When he last texted, he had left Ukraine, hoping to continue his journey home.
Still reeling from crisis, Sri Lanka holds pivotal election
“I thought I’d spend my whole life here, fighting a corrupt government – but the younger generation did something.”
Samadhi Paramitha Brahmananayake is looking at the field where she spent months camped out with thousands of other demonstrators in Sri Lanka’s capital in 2022.
She can’t quite believe that luscious green grass has replaced the hundreds of protester tents that filled the field opposite the presidential secretariat.
“I feel we’re now more energetic, more powerful,” says Ms Brahmananayake, a 33-year-old banker based in Colombo.
Two years ago, huge crowds forced the country’s deeply unpopular leader from office – now voters are just days away from choosing who they want for president.

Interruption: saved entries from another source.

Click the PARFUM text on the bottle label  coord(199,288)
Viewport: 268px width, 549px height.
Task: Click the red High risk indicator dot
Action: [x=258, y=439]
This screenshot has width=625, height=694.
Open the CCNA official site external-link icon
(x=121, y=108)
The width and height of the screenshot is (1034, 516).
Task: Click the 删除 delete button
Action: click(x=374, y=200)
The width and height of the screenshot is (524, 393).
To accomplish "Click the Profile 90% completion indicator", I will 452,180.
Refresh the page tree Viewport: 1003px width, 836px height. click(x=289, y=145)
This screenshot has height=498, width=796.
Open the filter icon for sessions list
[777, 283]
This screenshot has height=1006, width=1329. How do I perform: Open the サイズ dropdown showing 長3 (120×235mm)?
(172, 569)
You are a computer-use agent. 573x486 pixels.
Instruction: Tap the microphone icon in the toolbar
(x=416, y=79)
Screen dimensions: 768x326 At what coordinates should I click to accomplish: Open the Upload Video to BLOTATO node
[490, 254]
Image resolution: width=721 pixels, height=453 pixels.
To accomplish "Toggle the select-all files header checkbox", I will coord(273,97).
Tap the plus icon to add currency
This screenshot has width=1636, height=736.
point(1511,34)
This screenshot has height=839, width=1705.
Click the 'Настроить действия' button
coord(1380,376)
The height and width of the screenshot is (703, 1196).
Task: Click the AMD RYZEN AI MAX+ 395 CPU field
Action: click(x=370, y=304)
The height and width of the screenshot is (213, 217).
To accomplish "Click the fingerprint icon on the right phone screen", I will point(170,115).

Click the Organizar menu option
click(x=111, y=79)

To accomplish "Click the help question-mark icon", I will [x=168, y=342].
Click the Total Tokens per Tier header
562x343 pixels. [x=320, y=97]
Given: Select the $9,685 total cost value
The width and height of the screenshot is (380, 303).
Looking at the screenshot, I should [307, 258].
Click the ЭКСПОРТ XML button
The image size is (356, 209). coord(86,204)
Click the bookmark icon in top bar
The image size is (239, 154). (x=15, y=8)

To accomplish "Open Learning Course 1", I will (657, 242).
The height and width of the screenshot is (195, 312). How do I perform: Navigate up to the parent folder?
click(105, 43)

It’s the first election since the mass protests – called the “aragalaya”, Sinhalese for struggle – which were sparked by Sri Lanka’s worst economic crisis. Inflation was at 70%. Basics like food, cooking gas and medicine were scarce.
Gotabaya Rajapaksa, the president at the time, and his government were blamed for the mess. He fled the country just before crowds stormed his residence. Euphoric protesters leapt into the presidential pool, taking victory laps.
Mithun Jayawardana, 28, was one of those swimmers. “It was awesome,” he said thinking back. Jobless, with no gas or electricity at home, he says he joined the aragalaya for a lark.
Today, he recognises how crucial the elections on Saturday are: “We need a president who is elected by the people. The people didn’t elect the current president.”
Ranil Wickremesinghe, the man who currently holds the job, was appointed to the position after Gotabaya Rajapaksa resigned. Mr Wickremesinghe, who’s been tasked with steering Sri Lanka through a period of painful economic reform, is running for re-election as an independent.
He’s stood for president twice before but never succeeded, and his political future appears uncertain.
Many associate Wickremesinghe with the Rajapaksas, a political dynasty who have dominated Sri Lankan politics for decades. Many blame them for the years of financial mismanagement that led to Sri Lanka’s economic woes.
Even the country’s top court ruled that Gotabaya Rajapaksa and his brother Mahinda, another former president, were among 13 former leaders responsible for the financial crisis.
Despite the political baggage that comes with the name, a Rajapaksa has entered the political fray in these elections – there are still places the family enjoys a lot of support.
One such district is just over an hour outside Colombo. Music, fireworks and the cheers of supporters greeted Namal Rajapaksa as he approached the podium to address the hundreds that had come to hear him speak on Monday in the town of Minuwangoda. Even his father, Mahinda joined him on stage.
Namal Rajapaksa denied his family’s role in Sri Lanka’s economic collapse.
“We know our hands are clean, we know we have not done anything wrong to the people or this country,” he told the BBC.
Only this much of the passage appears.